Le gouvernement a également commencé à communiquer un deuxième chiffre – plus fiable selon les experts – compilé par l’Office for National Statistics et basé sur l’inscription de Covid sur le certificat de décès d’un patient.

Mais des inquiétudes ont commencé à émerger quant à l’exactitude de ce chiffre également. Les certificats de décès énumèrent systématiquement les causes directes du décès – la condition spécifique qui a tué cette personne, comme une pneumonie ou une septicémie, et ce qui a conduit à l’apparition de cette condition ou de cet événement fatal, comme une infection virale.

Ils peuvent également énumérer d’autres conditions qui auraient pu contribuer à la mort de cette personne – par exemple, si elle souffrait d’une maladie pulmonaire à long terme, ou de diabète, qui rendait le patient vulnérable.

Ces détails sont essentiels, car on a longtemps su que la fragilité et les conditions préexistantes rendaient les gens beaucoup plus susceptibles de mourir du Covid. On craignait que les personnes décédées en raison de problèmes de santé à long terme, mais qui avaient pris du Covid en cours de route, ne soient comptabilisées dans les statistiques officielles. Il s’agirait d’une déformation de la vérité.

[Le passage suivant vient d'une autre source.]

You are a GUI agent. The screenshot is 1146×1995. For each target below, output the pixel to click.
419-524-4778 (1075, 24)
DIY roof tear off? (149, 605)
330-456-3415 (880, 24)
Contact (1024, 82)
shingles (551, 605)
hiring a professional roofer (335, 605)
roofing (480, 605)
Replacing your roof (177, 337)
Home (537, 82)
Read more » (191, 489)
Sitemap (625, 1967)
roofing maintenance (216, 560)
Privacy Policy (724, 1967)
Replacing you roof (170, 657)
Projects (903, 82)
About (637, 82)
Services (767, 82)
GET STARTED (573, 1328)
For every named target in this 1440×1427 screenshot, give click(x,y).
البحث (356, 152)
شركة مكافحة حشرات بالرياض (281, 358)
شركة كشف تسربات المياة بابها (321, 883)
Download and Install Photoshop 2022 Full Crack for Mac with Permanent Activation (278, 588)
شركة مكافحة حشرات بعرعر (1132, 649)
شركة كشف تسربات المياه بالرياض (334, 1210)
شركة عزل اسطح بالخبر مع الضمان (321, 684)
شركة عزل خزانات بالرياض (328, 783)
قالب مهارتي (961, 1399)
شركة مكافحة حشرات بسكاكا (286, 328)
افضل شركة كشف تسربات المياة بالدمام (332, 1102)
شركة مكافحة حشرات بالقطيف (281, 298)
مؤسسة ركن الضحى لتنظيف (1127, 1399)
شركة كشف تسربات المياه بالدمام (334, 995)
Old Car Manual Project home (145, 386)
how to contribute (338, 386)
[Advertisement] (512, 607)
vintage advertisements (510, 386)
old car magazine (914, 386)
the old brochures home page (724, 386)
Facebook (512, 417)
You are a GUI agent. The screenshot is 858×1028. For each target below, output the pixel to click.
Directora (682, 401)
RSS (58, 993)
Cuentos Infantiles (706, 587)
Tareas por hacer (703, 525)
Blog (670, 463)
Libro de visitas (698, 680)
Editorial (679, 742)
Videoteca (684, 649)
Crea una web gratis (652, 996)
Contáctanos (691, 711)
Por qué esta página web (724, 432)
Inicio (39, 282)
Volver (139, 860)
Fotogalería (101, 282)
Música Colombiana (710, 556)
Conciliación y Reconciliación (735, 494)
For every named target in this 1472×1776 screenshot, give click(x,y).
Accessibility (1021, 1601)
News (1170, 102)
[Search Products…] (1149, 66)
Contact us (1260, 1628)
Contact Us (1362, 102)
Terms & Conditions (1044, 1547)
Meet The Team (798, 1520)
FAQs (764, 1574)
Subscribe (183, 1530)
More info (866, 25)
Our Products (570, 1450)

Au début de l’année 2021, les vérifications de l’Office for National Statistics ont montré qu’environ 90 % des décès liés au Covid qu’il a signalés étaient morts directement de la maladie – ce qui signifie que le Covid figurait comme cause principale sur leurs certificats de décès, et pas simplement comme facteur contributif.

Mais le rapport de Collateral Global a maintenant jeté le doute sur ces données. Il a découvert plus de 1 500 cas, dans huit hôpitaux britanniques, où Covid était la seule chose mentionnée sur le certificat de décès. L’épidémiologiste Professeur Tom Jefferson, co-auteur du rapport, qualifie cette situation d' »invraisemblable« .

Il est bien connu que les décès dus au Covid étaient beaucoup plus probables chez les personnes souffrant de pathologies sous-jacentes, telles que les maladies cardiaques ou la démence, et il ajoute donc : « Cela signifie que nous ne pouvons pas faire confiance à ce qui est écrit sur ce certificat« .

Le manque de tests lors de la première vague de la pandémie a peut-être aggravé les problèmes. Une étude menée par des chercheurs de l’Université d’Édimbourg, portant sur 80 000 patients atteints de Covid et admis dans 247 hôpitaux britanniques entre mars et août 2020, a révélé que dans près d’un tiers des cas, aucun test PCR de confirmation n’avait été effectué.

Des médecins travaillant sur la ligne de front du NHS (WIKI) pendant la première et la deuxième vague ont déclaré au Mail on Sunday avoir été les témoins directs de rapports médicaux inexacts.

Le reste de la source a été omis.